The bastion uses a two-layer caching mechanism to maximize efficiency while ensuring 100% data integrity.

Layer 1: Exact Match (L1)

  • Goal: Instant response for identical queries.
  • Logic: A SHA-256 hash of the normalized request.
  • Normalization:
    • Keys are sorted alphabetically.
    • Metadata like user_id, request_id, and stream are removed.
    • Message content is trimmed and lowercased.
  • Performance: < 1ms latency.

Layer 2: Semantic Match (L2)

  • Goal: Cache hits for paraphrased queries (e.g. "Hi" vs "Hello").
  • Logic: Vector similarity search using Cosine Similarity.
  • Safety Threshold: > 0.98 similarity is required for a HIT.
  • Performance: ~10ms latency (excluding embedding).

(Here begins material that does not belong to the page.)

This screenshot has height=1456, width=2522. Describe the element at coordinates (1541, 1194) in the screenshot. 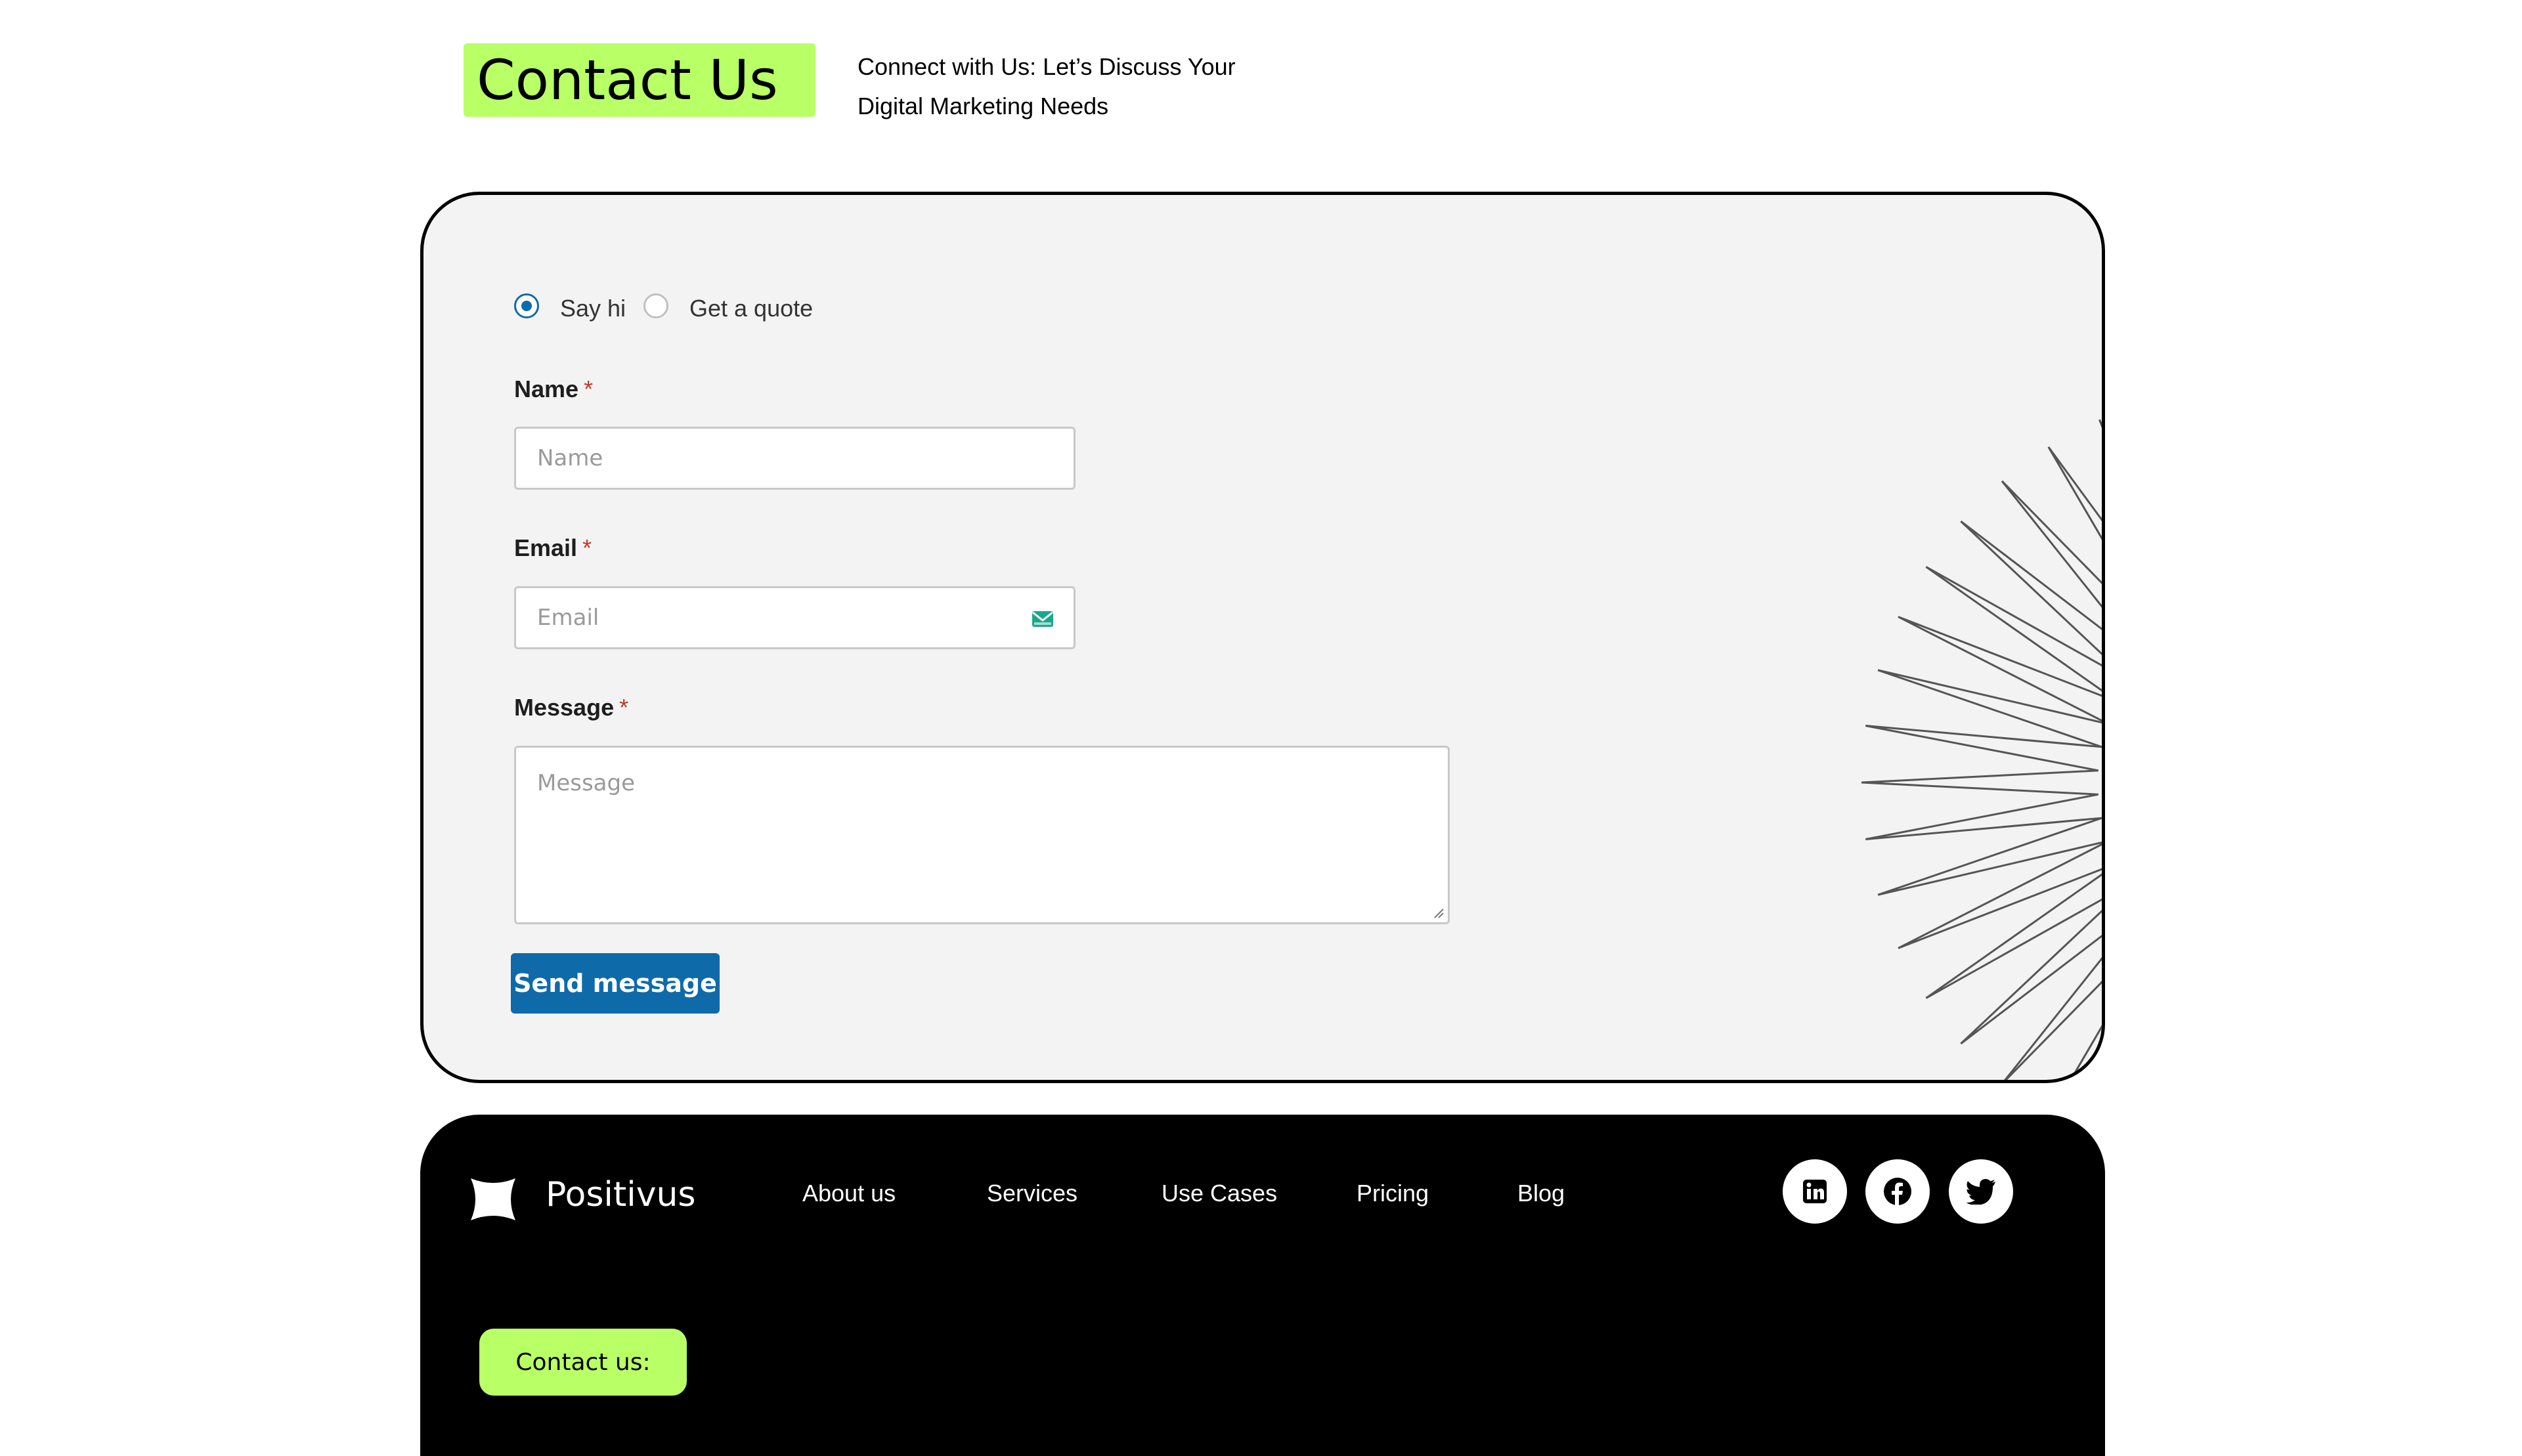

🛡️ Multi-Tenant Security Mask

Your data is private by default. Each cache entry is "salted" with the tenant_id.

Tenant ATenant BResult
What is 1+1?What is 1+1?MISS (for Tenant B)

NOTE

Only explicitly marked "Public" queries can bypass the tenant salt to serve common knowledge answers.


⏳ Policy & Control

For details on TTL categories, cache bypass headers, and business rules, please refer to the semantic_caching.feature living documentation.

Response headers will include X-Bastion-Cache: HIT-L1, HIT-L2, or MISS.